Dear Friends of "Dial Daily Bread,"
Isaiah 6 describes the young prophet's vision in the Temple of seeing “the Lord ... high and lifted up.” It seems obvious that his vision was not of materialistic “glory”; it was a vision of the character of the Lord, a heart-humbling appreciation of His glorious self-sacrificing love. The cry of “holy, holy, holy” was a revelation of the cross. The young Isaiah was overwhelmed with a humbling sense of his own sinful selfishness in contrast. It became the foundation of his entire lifetime of service.
“Woe is me!” he cries. “I am undone!” A steamroller has flattened me in the dust. I thought I could devote my life to the Lord’s ministry, he says; now I see that “I am a man of unclean lips.” I have wandered into the “temple” of the Lord and I see I don’t belong here; my heart is polluted in contrast with the righteousness of Christ. So prayed Isaiah.
There was another man who had a similar experience. The apostle Peter had spent some three years in the Lord’s special theological seminary and had felt quite qualified for apostolic “ministry.” Then when he had publicly blurted out three times his abject denial of Christ, he felt so crushed, so self-humiliated, so polluted in soul, that he threw himself on the ground and wished he could die. Lord, I’m finished! I can never be an apostle; I’m totally unworthy to be one of the Twelve; do let me die! So prayed Peter.
Sometimes the dear Lord lets us have cause to say, “All day long I have been plagued, and chastened every morning” (Psalm 73:14). Then when we feel done in, another word from the Lord comes to mind, “Whom the Lord loves He chastens, and scourges every son whom He receives” (Heb. 12:6).

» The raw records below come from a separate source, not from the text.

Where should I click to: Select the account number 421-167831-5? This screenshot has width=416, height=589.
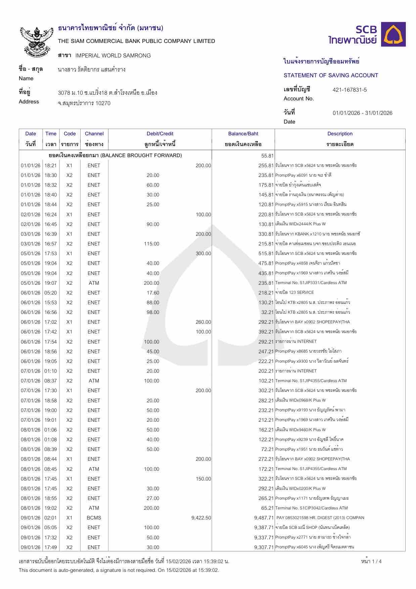click(x=350, y=90)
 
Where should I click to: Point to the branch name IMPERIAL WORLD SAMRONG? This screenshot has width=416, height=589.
click(x=113, y=55)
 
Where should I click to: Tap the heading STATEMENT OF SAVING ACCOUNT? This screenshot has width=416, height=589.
click(x=331, y=75)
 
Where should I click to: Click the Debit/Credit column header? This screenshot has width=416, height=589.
click(x=160, y=134)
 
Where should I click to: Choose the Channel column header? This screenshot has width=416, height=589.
click(x=94, y=134)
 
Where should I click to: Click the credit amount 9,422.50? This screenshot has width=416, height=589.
click(x=201, y=518)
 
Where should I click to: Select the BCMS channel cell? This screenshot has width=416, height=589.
click(x=94, y=518)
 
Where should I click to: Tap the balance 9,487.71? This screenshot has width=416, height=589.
click(x=264, y=518)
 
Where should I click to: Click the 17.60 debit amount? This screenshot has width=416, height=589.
click(x=153, y=293)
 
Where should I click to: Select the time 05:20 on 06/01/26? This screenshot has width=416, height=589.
click(x=51, y=293)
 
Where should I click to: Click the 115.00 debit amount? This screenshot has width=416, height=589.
click(x=151, y=244)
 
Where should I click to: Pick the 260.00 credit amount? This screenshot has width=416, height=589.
click(x=203, y=322)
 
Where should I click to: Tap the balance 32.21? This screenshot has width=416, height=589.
click(x=267, y=312)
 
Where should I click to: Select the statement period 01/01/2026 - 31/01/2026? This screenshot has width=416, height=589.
click(x=362, y=113)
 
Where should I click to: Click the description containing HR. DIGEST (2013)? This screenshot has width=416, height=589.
click(x=320, y=518)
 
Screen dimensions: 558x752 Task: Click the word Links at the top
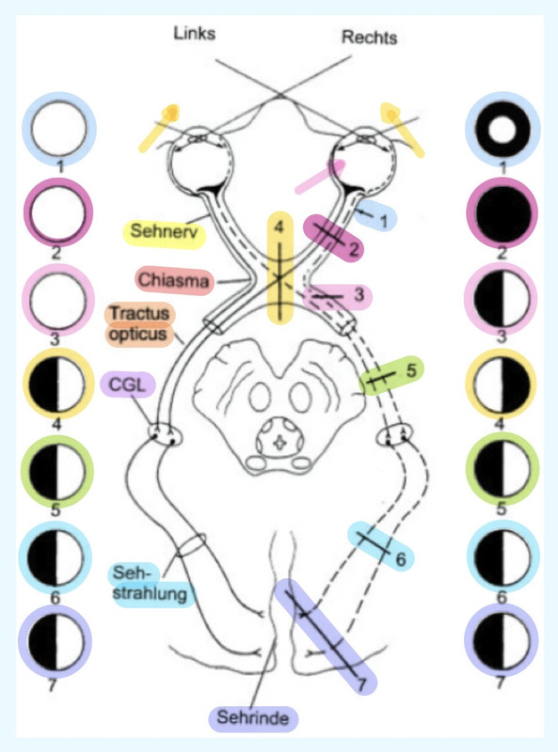click(x=195, y=33)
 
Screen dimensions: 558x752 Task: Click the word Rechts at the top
click(x=369, y=37)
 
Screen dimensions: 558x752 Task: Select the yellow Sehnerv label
click(x=165, y=232)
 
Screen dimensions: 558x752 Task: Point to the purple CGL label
click(x=128, y=384)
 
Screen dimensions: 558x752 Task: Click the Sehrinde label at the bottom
click(x=253, y=718)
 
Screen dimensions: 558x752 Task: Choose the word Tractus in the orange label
click(x=140, y=313)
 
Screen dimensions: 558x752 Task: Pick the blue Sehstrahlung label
click(x=149, y=584)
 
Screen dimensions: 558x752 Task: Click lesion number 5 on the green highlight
click(x=410, y=370)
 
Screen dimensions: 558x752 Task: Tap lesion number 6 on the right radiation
click(x=401, y=558)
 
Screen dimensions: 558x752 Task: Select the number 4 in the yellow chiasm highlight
click(x=279, y=227)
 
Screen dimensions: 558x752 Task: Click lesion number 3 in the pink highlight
click(x=359, y=295)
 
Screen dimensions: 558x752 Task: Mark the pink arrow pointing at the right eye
click(x=321, y=177)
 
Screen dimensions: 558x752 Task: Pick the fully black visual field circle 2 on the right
click(x=502, y=213)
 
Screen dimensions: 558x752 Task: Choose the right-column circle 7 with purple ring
click(x=502, y=641)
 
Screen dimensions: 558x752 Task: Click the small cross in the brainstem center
click(x=279, y=443)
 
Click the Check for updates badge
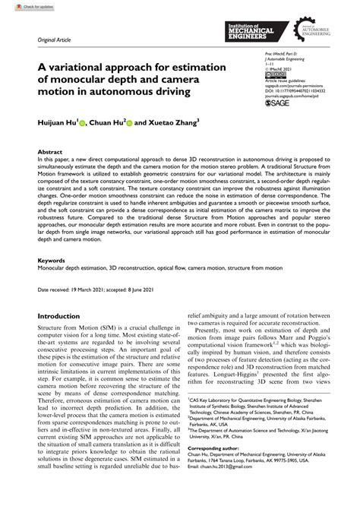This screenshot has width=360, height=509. [x=22, y=5]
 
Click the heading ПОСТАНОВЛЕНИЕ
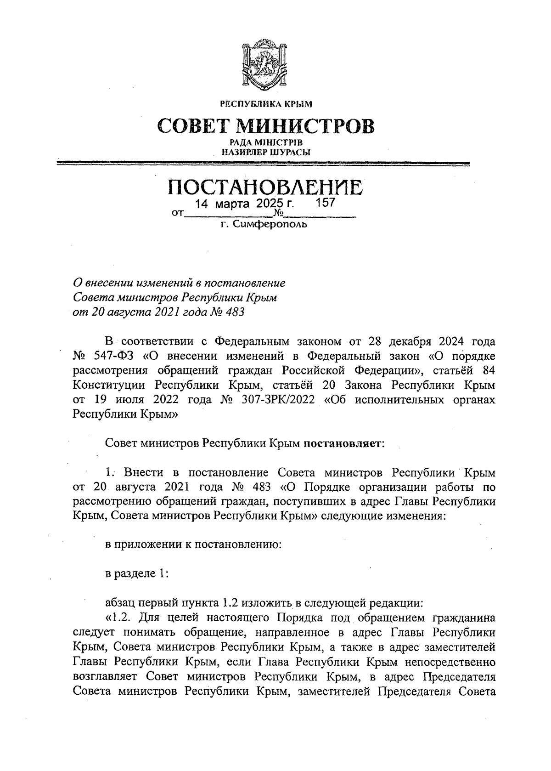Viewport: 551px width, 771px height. (265, 187)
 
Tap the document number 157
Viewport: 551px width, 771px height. (326, 203)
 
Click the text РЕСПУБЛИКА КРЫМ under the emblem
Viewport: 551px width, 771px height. (266, 104)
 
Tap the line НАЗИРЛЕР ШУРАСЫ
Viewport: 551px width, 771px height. (266, 152)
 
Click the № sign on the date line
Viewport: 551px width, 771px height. (278, 214)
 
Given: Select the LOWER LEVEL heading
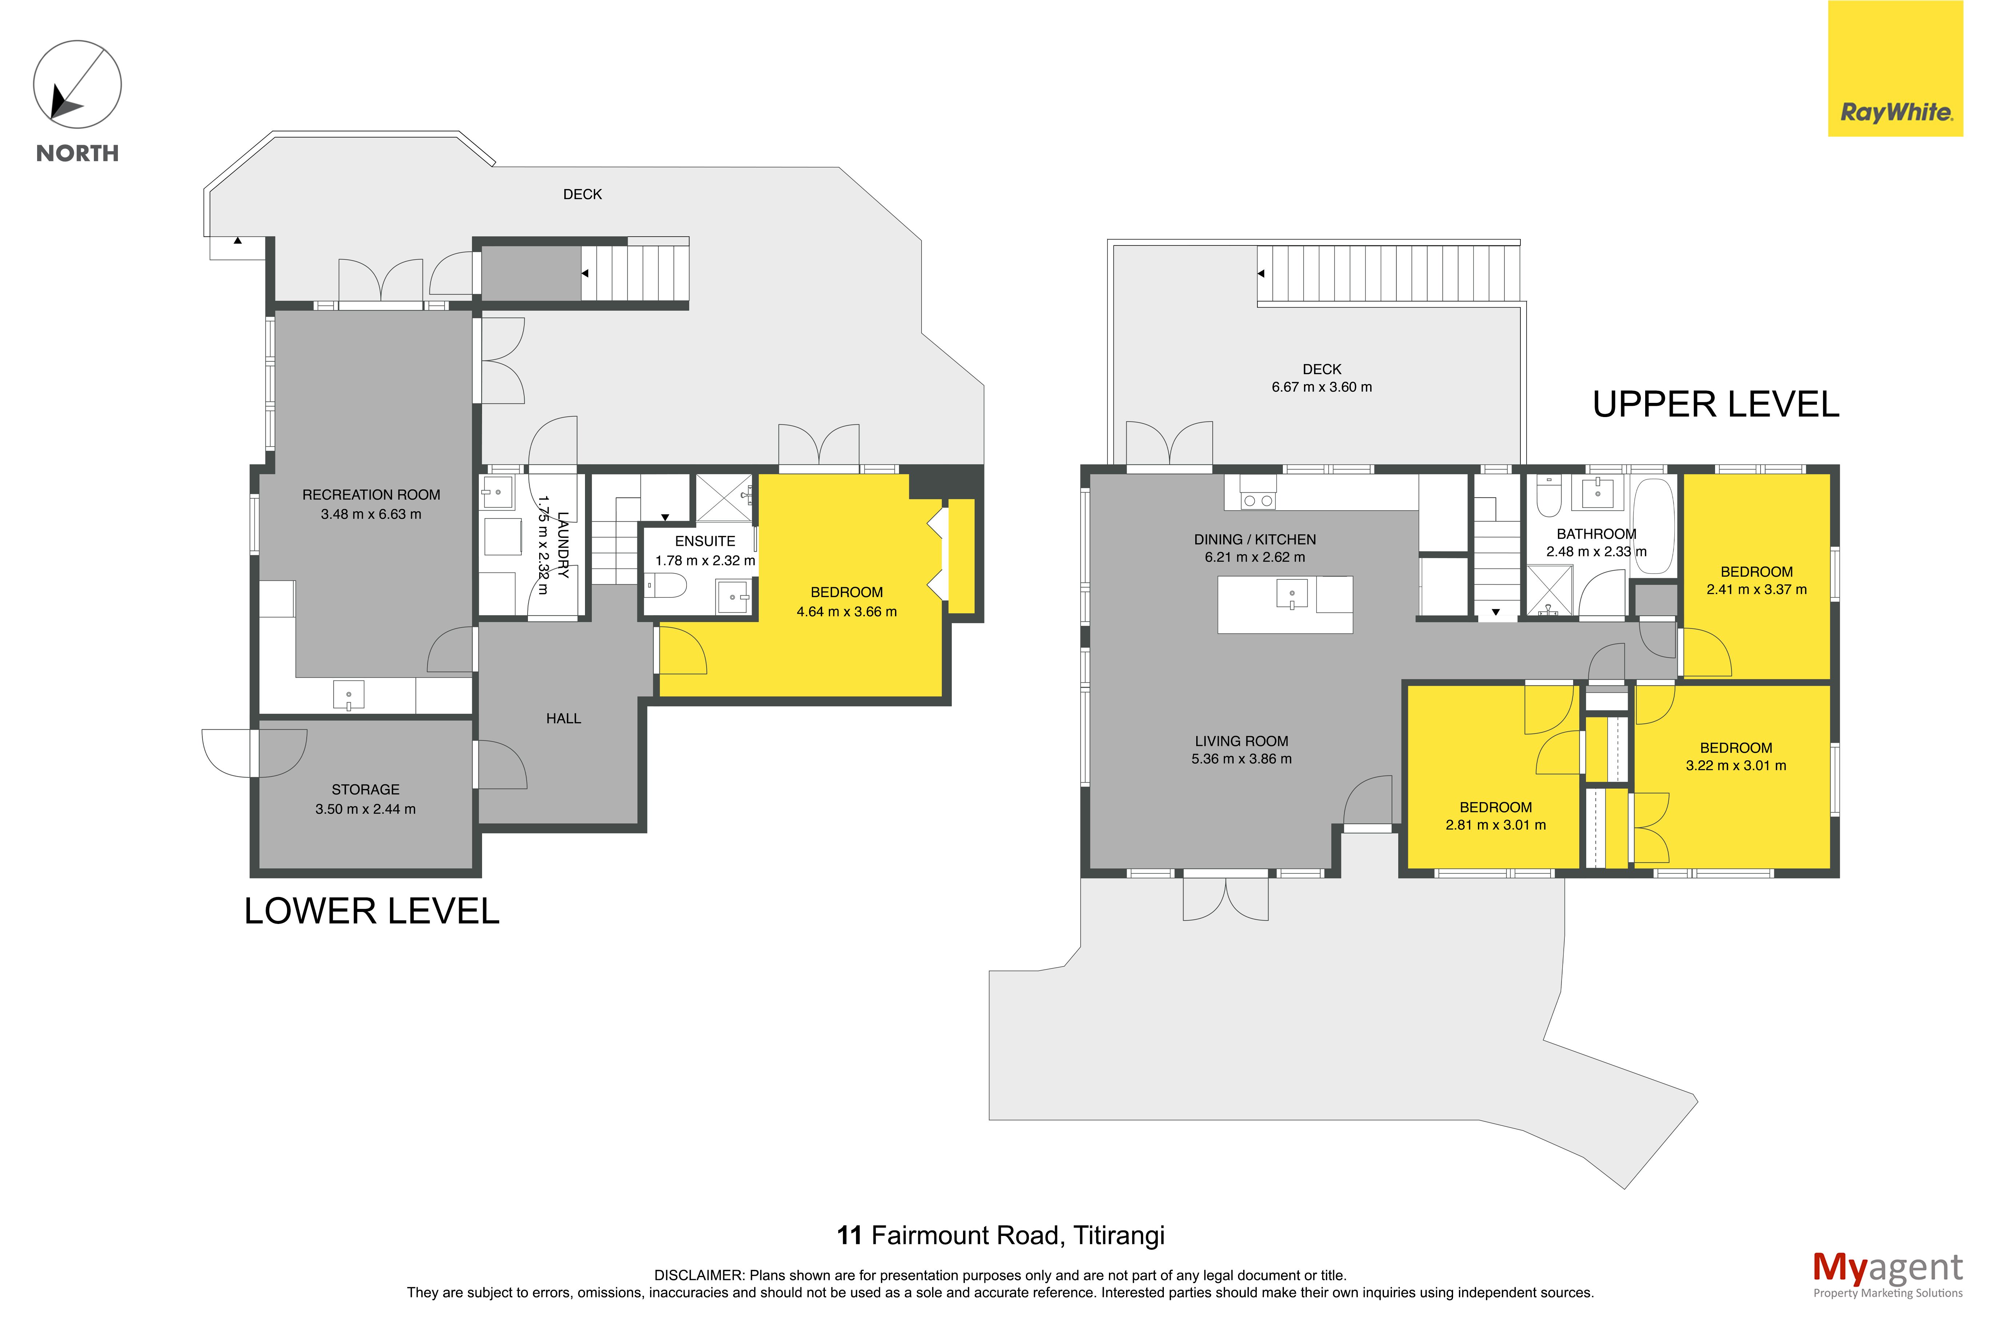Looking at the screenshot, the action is pos(371,911).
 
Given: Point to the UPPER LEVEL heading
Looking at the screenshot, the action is pos(1715,405).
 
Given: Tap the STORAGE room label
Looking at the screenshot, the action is pos(366,790).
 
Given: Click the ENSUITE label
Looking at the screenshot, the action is pos(705,541).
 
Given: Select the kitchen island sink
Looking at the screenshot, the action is pos(1292,594).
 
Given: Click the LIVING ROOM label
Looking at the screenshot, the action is pos(1242,741).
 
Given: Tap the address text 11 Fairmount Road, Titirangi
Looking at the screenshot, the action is pos(1001,1235).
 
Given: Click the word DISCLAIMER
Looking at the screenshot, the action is pos(698,1275).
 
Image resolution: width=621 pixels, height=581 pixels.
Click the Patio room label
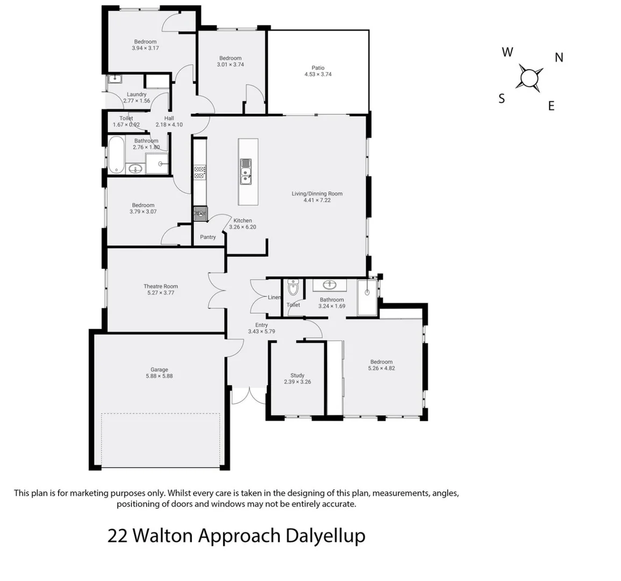tap(318, 68)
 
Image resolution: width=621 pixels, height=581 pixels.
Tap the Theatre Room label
tap(160, 286)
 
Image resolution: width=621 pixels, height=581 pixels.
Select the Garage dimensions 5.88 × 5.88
tap(159, 376)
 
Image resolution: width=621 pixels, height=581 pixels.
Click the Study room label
tap(297, 375)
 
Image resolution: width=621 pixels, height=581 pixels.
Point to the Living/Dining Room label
tap(317, 194)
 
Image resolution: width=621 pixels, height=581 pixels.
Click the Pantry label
tap(208, 237)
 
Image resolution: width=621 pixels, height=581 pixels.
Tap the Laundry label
tap(137, 94)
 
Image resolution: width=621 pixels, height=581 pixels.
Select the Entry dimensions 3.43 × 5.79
tap(261, 331)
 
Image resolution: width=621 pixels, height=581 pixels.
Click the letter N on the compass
tap(559, 58)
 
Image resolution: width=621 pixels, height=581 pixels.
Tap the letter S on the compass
tap(502, 99)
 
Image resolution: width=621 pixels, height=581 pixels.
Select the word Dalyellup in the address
tap(325, 536)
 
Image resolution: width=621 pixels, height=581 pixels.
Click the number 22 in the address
tap(117, 536)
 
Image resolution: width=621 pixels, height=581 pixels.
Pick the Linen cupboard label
tap(274, 297)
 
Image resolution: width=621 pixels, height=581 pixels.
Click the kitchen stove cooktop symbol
tap(199, 172)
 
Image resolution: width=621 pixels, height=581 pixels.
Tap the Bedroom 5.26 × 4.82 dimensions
tap(381, 369)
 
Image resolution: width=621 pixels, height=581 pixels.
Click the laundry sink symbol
tap(115, 79)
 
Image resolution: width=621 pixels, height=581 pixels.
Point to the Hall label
tap(169, 118)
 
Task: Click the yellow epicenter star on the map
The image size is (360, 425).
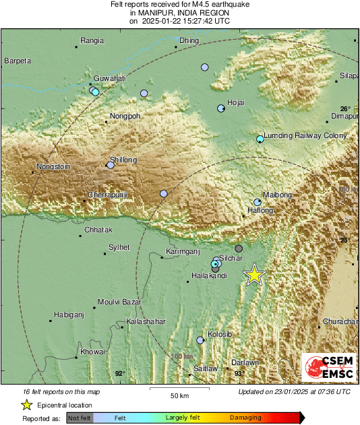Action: (255, 275)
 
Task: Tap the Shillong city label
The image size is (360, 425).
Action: (123, 160)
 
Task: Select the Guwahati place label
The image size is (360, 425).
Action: (92, 78)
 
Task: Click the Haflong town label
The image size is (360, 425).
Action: (260, 211)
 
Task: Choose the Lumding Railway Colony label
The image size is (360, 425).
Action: (305, 135)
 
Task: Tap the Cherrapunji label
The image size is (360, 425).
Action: (108, 195)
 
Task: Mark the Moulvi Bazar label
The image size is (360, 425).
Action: (118, 302)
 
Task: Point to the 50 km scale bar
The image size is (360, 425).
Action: (179, 389)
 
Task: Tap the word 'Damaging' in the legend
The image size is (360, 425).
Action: (245, 418)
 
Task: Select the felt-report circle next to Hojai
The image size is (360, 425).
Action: (220, 108)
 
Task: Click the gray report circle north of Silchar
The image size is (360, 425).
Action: (238, 249)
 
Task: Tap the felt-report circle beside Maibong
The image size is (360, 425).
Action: (257, 202)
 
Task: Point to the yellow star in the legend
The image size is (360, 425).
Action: (26, 405)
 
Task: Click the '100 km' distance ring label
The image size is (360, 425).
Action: (181, 356)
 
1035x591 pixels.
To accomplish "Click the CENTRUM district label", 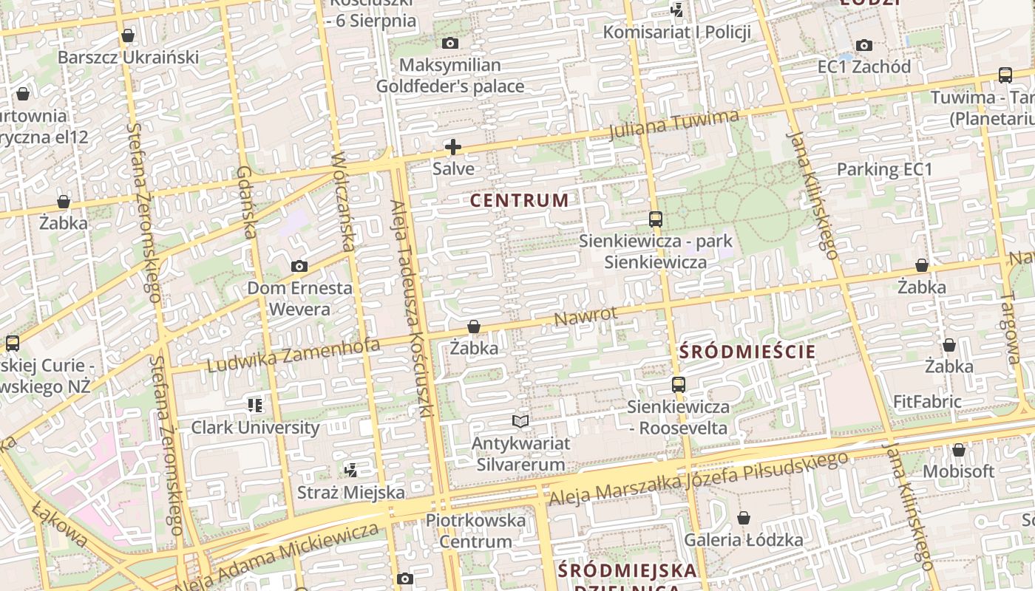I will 520,200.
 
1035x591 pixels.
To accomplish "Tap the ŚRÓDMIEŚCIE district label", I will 747,352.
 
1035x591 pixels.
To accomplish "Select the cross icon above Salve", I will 453,147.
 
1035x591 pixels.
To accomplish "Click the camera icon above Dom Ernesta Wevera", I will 299,267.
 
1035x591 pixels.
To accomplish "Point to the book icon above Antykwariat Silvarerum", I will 521,422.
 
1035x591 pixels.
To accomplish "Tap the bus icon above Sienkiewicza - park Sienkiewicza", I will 655,219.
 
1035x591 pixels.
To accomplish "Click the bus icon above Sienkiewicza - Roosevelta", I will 678,385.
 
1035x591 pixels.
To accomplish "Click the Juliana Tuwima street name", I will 673,124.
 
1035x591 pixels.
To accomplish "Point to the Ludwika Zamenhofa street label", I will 293,355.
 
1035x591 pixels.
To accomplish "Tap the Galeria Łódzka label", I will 743,540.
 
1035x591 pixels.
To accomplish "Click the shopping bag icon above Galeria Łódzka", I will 744,519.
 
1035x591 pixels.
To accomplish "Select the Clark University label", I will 256,428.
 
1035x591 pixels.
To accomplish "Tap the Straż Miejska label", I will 351,492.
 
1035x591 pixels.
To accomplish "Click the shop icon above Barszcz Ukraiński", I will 128,35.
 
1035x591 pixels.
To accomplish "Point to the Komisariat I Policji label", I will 677,33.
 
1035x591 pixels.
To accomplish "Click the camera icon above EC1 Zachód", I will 863,46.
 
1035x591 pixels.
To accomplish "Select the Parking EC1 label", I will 884,169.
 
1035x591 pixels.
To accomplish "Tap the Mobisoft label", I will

Isaiah could never have written his 53rd chapter about the cross of Christ unless he had experienced that self-abasement early on, in chapter 6. Someone somewhere is hungry to hear what happened on the cross of Christ. You talk about winning souls; well, if you can tell the story of the cross you’ll win souls. But you’ll never be able to tell it unless you have had your Isaiah 6 experience, and knelt down beside him there, and knelt down beside Peter, too.
--Robert J. Wieland
From the "Dial Daily Bread" Archive: April 11, 2004.